Uma personagem que lhe apareça no quotidiano? "Zerlina", responde prontamente ao DN, como se ainda havia minutos tivesse pensado outra vez naquela personagem que interpretou em 1988, na peça homónima, dirigida por João Perry. Na lição, Diogo Infante haveria de lhe pedir que recordasse "dois ou três trabalhos" que a tivessem marcado. E de novo apareceu Zerlina, ao lado de Mãe Coragem e Seus Filhos (1986), O Caminho para Meca (1995), dirigida por João Lourenço, e - vira-se para Diogo Infante -: "A nossa, era muito difícil, fiquei muito contente." Referia-se a O Ano do Pensamento Mágico, encenada por ele em 2009 naquele mesmo palco.
Afirma que ainda hoje pensa nos mestres que teve. "O que apanhei de cada um deles. Uma ladra, uma ladra..." Um deles surgiu ontem mais do que uma vez em conversa: "o mestre Ribeiro, grande mestre." Francisco Ribeiro (Ribeirinho). Ele que dizia daquela mãe de seis filhos: "Esta mulher só tem filhos, só tem filhos. Não posso contar com ela." Eunice ri-se com a recordação.

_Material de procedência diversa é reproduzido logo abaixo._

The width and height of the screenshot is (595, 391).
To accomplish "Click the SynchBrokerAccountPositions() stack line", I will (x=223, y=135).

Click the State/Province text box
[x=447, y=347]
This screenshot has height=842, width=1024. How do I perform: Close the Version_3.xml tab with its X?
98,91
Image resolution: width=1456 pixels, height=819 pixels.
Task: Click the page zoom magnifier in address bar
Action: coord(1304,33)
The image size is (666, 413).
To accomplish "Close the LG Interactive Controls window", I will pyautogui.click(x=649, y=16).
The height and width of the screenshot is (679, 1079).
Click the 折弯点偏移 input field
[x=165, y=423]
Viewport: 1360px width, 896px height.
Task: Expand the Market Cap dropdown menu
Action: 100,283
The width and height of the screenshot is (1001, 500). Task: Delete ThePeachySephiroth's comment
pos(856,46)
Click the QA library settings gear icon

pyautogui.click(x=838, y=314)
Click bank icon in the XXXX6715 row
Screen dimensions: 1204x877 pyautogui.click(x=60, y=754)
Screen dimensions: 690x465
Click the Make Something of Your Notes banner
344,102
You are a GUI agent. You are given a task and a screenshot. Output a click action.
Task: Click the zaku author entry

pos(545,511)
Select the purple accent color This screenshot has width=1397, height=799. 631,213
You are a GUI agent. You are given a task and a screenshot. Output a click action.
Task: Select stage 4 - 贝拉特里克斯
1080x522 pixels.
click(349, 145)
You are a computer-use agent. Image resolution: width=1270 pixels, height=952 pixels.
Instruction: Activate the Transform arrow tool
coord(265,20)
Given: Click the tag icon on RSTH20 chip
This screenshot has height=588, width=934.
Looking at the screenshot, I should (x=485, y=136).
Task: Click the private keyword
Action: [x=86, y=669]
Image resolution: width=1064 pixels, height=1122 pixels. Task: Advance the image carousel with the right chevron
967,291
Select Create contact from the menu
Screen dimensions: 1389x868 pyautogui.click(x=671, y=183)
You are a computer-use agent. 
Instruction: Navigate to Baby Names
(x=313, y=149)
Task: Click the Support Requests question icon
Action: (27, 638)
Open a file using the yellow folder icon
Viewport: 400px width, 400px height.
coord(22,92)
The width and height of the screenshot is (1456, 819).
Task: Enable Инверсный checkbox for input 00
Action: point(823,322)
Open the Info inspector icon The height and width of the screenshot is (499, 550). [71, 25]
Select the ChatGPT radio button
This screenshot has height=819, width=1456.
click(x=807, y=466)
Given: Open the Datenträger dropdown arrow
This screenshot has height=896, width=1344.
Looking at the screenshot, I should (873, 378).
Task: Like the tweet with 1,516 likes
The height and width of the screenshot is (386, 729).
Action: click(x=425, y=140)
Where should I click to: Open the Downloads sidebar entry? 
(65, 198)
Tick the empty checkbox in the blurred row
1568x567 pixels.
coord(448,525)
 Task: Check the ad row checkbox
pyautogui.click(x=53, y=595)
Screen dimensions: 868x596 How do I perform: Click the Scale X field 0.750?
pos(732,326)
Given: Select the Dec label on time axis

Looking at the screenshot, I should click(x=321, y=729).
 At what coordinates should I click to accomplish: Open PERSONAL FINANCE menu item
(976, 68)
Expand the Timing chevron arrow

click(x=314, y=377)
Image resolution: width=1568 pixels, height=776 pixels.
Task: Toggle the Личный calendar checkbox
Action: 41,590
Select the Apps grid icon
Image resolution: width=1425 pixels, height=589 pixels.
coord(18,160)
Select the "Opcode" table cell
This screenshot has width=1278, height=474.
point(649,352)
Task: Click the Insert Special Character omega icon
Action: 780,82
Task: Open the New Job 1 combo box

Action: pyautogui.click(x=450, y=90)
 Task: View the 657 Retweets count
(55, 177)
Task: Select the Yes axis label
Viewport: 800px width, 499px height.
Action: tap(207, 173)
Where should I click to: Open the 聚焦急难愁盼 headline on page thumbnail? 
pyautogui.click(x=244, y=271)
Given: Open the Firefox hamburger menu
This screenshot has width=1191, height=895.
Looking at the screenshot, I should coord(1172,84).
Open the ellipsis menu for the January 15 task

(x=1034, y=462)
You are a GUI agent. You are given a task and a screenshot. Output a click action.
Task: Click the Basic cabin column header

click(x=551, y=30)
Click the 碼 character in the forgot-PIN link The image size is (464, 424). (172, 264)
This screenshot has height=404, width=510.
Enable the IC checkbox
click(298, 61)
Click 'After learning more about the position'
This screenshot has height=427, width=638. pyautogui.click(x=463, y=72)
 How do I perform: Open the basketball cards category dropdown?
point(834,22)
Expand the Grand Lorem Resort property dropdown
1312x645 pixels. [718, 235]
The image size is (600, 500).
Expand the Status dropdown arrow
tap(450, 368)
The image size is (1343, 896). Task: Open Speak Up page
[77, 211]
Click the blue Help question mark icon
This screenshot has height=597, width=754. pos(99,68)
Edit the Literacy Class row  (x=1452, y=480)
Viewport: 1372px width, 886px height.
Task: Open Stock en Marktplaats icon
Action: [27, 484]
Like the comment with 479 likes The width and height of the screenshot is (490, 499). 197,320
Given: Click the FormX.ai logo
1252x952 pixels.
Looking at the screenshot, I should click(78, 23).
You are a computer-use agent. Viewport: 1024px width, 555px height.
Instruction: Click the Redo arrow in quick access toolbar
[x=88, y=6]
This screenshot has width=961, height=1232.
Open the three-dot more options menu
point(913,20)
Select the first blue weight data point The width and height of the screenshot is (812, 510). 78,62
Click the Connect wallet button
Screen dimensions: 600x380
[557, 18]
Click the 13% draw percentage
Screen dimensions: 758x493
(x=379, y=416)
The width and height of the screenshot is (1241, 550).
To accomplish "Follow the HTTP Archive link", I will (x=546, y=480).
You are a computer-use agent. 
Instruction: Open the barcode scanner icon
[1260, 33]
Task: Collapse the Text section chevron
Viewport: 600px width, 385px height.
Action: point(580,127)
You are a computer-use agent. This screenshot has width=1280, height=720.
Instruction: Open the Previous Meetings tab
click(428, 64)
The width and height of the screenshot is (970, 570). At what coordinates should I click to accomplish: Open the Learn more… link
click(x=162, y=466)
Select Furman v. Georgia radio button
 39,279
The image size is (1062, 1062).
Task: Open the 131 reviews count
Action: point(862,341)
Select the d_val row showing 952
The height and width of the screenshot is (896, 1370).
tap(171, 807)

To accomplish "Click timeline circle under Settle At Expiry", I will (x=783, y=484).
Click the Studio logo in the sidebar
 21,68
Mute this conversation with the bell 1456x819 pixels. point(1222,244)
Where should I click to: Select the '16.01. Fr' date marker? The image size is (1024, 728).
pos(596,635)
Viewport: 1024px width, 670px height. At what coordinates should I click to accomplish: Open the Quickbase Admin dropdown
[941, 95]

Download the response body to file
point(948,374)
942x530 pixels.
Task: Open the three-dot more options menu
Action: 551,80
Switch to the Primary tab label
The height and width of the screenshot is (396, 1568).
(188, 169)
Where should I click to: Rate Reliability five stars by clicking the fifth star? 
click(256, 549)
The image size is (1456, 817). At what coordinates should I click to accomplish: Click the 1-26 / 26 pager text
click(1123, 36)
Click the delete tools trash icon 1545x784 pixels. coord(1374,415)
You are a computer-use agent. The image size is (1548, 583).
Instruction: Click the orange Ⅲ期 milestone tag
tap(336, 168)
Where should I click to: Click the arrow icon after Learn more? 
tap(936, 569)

75 anos. "Agora olho para isso como qualquer coisa que já foi. É como um pequeno filme. É isso que eu sinto. Voltar a fazer teatro é uma coisa que me enche de satisfação. Dá alguma angústia, mas é um sonho, uma necessidade", respondeu a Diogo Infante. Recentemente foi anunciado que Eunice não representaria na peça de Filipe La Féria As Árvores Morrem de Pé, em cena no Teatro Politeama. Agora, em janeiro começará a moldar-se a Lear, a tornar-se nele. A ser atriz com ele. Coisa que, contou ontem, só se sentiu a partir do momento em que fez de Joana d~'Arc, aos 27 anos. "Antes disto era uma coisa de fatalidade. Os meus pais são [cresceu num teatro ambulante, em que participou desde os cinco anos], os meus tios são, e eu também sou... Não era tão convicto, não era tão sério."
Os jovens estudantes de teatro perderam, relutantemente, a vergonha. E então Hugo, por exemplo, perguntou a Eunice Muñoz por que faz o que faz. "Porque somos sonhadores, para começar", respondeu. Selma perguntou-lhe como controla os nervos. "Tenho muitos. É preciso aprender a contorná-los. Para começar, rezo sempre." Eunice era da idade de muitos deles quando, aos 23 anos, deixou os palcos para trabalhar numa fábrica de material elétrico. "Queria tanto conhecer outras pessoas, o que elas faziam, o que elas pensavam, os seus problemas", lembrava aos jornalistas. Voltou aos 27. Foi Joana d'Arc e depois disso foi tanta coisa. Em setembro será Lear.
Na plateia estava a neta Lídia, atriz. "A avó não é uma atriz, é o teatro", lançaria. E Eunice saiu do palco como entrou: com uma ovação de pé.